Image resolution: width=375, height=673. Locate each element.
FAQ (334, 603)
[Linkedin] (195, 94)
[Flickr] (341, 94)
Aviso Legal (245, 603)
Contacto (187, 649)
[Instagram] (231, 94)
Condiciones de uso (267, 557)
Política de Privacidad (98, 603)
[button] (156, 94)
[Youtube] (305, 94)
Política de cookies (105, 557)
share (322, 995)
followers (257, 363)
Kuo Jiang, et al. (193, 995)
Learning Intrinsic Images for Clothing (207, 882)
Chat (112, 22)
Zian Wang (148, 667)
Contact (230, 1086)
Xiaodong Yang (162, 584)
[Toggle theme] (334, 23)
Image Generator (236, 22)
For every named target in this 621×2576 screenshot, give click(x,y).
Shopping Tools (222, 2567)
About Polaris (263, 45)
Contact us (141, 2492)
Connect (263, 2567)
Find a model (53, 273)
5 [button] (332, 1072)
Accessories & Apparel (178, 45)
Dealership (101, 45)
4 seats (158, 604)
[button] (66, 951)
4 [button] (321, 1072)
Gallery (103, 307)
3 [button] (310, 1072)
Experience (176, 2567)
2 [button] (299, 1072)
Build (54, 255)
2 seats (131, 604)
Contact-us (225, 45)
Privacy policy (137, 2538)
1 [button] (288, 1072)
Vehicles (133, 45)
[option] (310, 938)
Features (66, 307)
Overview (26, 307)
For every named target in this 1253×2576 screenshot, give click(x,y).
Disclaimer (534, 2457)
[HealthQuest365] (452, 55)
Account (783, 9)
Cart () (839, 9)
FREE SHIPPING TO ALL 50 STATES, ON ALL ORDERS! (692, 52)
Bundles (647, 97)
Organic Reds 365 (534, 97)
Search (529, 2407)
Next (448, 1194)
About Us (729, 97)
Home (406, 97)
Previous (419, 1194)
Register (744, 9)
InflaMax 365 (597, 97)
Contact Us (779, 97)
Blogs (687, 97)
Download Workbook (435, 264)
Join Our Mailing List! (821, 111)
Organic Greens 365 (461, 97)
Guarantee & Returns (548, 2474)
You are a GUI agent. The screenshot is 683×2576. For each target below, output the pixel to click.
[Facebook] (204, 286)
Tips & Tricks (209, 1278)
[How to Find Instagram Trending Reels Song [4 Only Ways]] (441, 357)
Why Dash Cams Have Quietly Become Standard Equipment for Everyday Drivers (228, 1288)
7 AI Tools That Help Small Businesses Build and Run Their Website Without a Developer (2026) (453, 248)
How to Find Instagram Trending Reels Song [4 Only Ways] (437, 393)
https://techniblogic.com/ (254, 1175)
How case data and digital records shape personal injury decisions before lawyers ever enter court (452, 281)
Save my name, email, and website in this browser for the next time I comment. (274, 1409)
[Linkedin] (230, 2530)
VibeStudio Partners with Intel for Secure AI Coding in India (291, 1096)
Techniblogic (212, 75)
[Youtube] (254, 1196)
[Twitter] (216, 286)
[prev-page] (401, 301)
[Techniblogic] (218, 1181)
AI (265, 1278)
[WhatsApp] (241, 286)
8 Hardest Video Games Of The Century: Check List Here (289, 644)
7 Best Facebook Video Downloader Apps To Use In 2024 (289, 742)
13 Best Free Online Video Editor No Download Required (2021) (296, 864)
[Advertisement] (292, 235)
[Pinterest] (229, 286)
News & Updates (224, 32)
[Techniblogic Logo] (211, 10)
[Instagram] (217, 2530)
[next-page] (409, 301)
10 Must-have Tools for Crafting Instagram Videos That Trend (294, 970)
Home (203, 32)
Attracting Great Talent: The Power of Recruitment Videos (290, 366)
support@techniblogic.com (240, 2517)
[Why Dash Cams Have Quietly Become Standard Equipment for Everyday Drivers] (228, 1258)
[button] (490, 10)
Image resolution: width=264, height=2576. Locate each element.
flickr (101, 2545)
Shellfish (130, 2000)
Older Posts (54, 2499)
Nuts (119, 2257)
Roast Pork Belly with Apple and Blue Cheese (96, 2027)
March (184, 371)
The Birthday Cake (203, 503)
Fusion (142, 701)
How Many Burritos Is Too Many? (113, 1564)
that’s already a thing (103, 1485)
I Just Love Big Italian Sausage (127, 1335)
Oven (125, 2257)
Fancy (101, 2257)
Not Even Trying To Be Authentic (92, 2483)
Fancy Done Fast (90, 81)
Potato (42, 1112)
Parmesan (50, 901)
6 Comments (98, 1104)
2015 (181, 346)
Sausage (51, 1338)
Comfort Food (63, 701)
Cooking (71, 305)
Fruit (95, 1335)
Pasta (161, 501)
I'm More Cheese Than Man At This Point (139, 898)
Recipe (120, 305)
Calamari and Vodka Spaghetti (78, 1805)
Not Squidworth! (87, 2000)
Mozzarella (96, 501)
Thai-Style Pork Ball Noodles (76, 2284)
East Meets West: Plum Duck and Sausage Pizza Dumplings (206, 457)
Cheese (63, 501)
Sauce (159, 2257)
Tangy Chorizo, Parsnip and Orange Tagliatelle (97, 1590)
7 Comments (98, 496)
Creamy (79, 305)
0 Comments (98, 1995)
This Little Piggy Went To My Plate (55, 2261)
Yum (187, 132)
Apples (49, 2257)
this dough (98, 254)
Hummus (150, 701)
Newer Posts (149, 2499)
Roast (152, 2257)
______________________________
DIRECTIONS
Once the line containing "[HealthQuest365] (452, 55)" has been written out, please stop; every line before it, back to the first line of the records above, should be given exactly.

SOLUTION FOR THIS EXERCISE
Image resolution: width=375, height=673. Locate each element.
FAQ (334, 603)
[Linkedin] (195, 94)
[Flickr] (341, 94)
Aviso Legal (245, 603)
Contacto (187, 649)
[Instagram] (231, 94)
Condiciones de uso (267, 557)
Política de Privacidad (98, 603)
[button] (156, 94)
[Youtube] (305, 94)
Política de cookies (105, 557)
share (322, 995)
followers (257, 363)
Kuo Jiang, et al. (193, 995)
Learning Intrinsic Images for Clothing (207, 882)
Chat (112, 22)
Zian Wang (148, 667)
Contact (230, 1086)
Xiaodong Yang (162, 584)
[Toggle theme] (334, 23)
Image Generator (236, 22)
For every named target in this 621×2576 screenshot, give click(x,y).
Shopping Tools (222, 2567)
About Polaris (263, 45)
Contact us (141, 2492)
Connect (263, 2567)
Find a model (53, 273)
5 [button] (332, 1072)
Accessories & Apparel (178, 45)
Dealership (101, 45)
4 seats (158, 604)
[button] (66, 951)
4 [button] (321, 1072)
Gallery (103, 307)
3 [button] (310, 1072)
Experience (176, 2567)
2 [button] (299, 1072)
Build (54, 255)
2 seats (131, 604)
Contact-us (225, 45)
Privacy policy (137, 2538)
1 [button] (288, 1072)
Vehicles (133, 45)
[option] (310, 938)
Features (66, 307)
Overview (26, 307)
For every named target in this 1253×2576 screenshot, give click(x,y).
Disclaimer (534, 2457)
[HealthQuest365] (452, 55)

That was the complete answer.